Marketing-optimization firm Coremetrics said today sales from Cyber Monday were up, almost 14% from last year.
Other findings for Cyber Monday Coremetrics included:
Consumers spend an average of $180.03 per order this year, compared to $130.24 in 2008, an increase of over 38%.
Consumers bought almost 30% more items per order this year.
Coremetrics said apparel and jewelry retailers enjoyed the “biggest jumps in the average dollar amount consumers spent per online order, up 26.4% and 14.3%, respectively.”
Department stores got 33% percent more customers this year than they did on Cyber Monday 2008.
Cyber Monday is poised to become the biggest day for online retail sales ever.
Online tracking company comScore Inc. estimated that sales could grow 6% to exceed $900 million, a new single-day record.
Coremetrics complied the sales data from its 2,000 online-retail partners, including Macys.com, Office Depot, Nordstrom, and Abercrombie & Fitch.
According to the Wall Street Journal several sites also reported record sales Monday.
Handbag retailer EBags Inc. said that as of 5 p.m., its Cyber Monday sales were up 55.5% over last year.
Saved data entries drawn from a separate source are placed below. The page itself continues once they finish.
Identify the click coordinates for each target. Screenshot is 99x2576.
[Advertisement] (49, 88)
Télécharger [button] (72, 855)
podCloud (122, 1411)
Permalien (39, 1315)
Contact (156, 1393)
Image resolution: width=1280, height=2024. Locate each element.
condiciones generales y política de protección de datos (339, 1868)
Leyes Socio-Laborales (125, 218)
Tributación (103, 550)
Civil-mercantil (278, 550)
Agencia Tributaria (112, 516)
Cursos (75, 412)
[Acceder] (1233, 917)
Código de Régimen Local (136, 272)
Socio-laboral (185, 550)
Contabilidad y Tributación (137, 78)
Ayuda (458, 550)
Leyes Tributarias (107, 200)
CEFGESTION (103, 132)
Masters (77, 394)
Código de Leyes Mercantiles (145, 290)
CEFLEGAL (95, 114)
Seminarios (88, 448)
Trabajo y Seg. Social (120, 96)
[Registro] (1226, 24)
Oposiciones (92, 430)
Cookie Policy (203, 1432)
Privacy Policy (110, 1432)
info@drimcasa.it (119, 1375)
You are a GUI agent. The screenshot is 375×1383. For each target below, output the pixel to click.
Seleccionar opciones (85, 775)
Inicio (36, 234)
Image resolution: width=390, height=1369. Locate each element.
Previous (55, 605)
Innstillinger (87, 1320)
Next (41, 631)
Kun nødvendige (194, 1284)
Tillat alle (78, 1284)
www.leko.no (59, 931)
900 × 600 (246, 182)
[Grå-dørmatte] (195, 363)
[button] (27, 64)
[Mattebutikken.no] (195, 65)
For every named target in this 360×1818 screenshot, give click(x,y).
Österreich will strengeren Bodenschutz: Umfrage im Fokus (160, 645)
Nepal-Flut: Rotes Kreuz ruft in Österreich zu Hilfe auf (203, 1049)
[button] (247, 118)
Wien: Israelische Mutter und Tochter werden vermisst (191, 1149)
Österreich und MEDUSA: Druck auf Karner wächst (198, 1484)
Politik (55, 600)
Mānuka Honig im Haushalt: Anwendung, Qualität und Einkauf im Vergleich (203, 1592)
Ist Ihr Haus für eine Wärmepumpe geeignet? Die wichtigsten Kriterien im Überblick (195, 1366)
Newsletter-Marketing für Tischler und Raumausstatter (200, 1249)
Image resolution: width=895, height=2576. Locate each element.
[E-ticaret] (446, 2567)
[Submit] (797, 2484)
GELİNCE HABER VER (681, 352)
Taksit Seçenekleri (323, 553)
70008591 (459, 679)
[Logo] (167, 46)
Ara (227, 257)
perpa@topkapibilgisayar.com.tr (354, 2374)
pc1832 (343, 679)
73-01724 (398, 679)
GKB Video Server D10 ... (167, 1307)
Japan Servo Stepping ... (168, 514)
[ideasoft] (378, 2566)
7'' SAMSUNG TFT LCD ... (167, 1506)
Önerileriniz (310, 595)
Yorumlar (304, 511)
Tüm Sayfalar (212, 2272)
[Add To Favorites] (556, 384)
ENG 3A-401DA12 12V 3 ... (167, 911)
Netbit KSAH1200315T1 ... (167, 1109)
In a survey conducted by the National Retail Federation’s Shop.org, they found that 96.5 million Americans planned to shop online on Cyber Monday, mostly from home, up from 85 million last year.
According to reports Black Friday, traditional referring to brick and mortar sales, were up less just 0.5%.
Adam says
Never really got in to either of these days but I was in the market for furniture and checked the deals out and saved about $1k on Monday. I tried calling the company’s 800# and it was busy all day. They must have just raked it in. . . Not good to think of the orders they likely missed because they didn’t set up more operators.